Maxine Reiner (March 16, 1916 - June 19, 2003) was an American actress. She was more noted for off-screen marital troubles than for her film performances.

==Early life and education==
Reiner was born in Tamaqua, Pennsylvania, the daughter of Bernard Reiner and Ida Eisenberg Reiner. Her family was Jewish. Her father owned a chain of women's specialty shops, and his father was a jeweler.

She attended a school of elocution and dramatic art in Philadelphia, and acted in plays there.

== Career ==
Reiner modeled for advertisements and in swimsuits as a young woman.
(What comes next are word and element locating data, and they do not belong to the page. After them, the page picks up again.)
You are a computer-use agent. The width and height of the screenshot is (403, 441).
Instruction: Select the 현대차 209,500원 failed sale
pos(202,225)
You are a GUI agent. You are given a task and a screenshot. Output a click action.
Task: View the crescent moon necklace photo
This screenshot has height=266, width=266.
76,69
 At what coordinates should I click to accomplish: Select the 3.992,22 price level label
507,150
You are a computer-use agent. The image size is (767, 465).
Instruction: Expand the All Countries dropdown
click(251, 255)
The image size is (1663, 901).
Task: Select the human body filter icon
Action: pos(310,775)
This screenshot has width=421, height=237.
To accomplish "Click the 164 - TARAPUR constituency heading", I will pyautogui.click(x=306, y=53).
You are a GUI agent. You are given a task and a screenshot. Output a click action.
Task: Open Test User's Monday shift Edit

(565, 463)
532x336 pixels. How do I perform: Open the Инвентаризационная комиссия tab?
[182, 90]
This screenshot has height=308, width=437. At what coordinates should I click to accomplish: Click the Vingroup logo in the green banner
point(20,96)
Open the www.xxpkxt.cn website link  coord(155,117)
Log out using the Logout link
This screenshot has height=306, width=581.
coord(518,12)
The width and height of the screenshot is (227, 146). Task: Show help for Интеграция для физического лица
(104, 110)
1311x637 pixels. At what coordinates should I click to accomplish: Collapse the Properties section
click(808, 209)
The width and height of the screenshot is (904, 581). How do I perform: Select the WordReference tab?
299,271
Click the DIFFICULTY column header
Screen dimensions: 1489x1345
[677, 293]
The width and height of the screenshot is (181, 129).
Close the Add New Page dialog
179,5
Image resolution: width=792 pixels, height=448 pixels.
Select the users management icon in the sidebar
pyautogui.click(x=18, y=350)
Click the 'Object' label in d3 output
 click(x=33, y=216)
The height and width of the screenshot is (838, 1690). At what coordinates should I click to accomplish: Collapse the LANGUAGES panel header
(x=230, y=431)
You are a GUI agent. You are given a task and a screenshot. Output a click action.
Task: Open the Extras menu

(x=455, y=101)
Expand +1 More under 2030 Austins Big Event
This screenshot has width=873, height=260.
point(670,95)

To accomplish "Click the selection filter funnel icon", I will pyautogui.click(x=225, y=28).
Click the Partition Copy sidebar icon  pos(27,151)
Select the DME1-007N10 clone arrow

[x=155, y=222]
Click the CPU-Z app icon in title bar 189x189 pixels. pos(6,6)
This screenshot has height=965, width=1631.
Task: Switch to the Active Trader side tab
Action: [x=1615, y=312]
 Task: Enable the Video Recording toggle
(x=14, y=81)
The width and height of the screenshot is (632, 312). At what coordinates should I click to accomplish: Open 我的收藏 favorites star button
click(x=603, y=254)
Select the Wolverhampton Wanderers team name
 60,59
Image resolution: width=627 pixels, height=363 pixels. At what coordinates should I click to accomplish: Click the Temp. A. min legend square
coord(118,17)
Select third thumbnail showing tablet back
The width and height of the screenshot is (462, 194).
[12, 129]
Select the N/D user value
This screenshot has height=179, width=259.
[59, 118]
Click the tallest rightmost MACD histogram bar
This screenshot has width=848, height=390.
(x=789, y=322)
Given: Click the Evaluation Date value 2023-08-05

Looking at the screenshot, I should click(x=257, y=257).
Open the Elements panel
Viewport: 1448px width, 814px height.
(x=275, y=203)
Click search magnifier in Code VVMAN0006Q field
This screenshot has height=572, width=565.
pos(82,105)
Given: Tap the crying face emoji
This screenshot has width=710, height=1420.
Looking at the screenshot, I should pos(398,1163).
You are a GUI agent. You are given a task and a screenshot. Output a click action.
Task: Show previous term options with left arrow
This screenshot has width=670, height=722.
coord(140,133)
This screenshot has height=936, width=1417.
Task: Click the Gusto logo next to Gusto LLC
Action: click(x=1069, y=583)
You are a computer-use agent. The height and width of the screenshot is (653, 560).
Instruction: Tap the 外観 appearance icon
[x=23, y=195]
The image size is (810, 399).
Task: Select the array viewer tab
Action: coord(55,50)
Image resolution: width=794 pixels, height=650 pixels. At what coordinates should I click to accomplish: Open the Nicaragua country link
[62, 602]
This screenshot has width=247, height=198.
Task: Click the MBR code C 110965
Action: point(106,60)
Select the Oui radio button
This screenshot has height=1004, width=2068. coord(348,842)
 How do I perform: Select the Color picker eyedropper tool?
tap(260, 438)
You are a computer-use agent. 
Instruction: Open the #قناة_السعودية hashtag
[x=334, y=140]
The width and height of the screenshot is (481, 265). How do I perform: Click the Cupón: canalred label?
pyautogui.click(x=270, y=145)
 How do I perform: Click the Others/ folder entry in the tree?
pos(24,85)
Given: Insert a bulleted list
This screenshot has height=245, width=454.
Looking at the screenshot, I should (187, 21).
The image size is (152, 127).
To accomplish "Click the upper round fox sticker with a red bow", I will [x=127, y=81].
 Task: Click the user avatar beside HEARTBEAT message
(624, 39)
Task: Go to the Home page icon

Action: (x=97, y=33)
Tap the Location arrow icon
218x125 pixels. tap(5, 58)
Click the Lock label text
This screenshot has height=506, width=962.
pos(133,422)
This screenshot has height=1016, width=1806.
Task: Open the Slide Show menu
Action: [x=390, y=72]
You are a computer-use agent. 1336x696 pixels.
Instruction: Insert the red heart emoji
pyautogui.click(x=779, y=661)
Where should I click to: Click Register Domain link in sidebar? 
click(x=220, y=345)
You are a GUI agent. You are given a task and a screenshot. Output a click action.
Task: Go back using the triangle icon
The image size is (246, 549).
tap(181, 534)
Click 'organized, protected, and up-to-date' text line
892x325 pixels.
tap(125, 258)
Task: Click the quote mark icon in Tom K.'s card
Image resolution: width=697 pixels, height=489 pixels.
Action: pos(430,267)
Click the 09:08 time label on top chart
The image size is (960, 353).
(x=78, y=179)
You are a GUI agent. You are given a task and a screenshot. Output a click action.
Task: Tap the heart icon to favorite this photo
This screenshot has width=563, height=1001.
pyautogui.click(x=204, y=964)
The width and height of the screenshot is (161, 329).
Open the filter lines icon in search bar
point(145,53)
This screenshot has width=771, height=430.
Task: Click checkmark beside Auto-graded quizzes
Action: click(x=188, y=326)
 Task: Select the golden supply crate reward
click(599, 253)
She moved to Los Angeles with her mother and sister after high school, to seek a career in the film business. She was soon under contract with Paramount Pictures, and later with Universal Pictures. Her first film was Wanderer of the Wasteland (1935).

She also had screen credits in Charlie Chan at the Circus (1936), Sins of Man (1936), and The Girl on the Front Page (1936), and smaller uncredited roles in It Had to Happen (1936) and Flying Hostess (1936).

== Personal life ==
Reiner married a friend of her parents', businessman Joseph I. Myerson, in 1935; they divorced in 1936, in a contested trial that made headlines. "She said she earned more money than I did and didn't need me," Myerson told The Los Angeles Times in February 1936.

Her second husband was film producer Harry Eliot Sokolov. They married in 1937, had a son, Thomas, born in 1943, and lived in Beverly Hills, California, with her mother and younger sister; they divorced in 1950.

She was linked in gossip columns with author Max Rubinstein in 1951. Her third husband was Frank M. Grossman; they were married briefly in the 1950s.

==Death==
Reiner died in Los Angeles in 2003, aged 87 years. Her son, Thomas R. Sokolov, is a judge on the Superior Court of Los Angeles County. Her younger sister was cookbook author Naomi Shuwarger.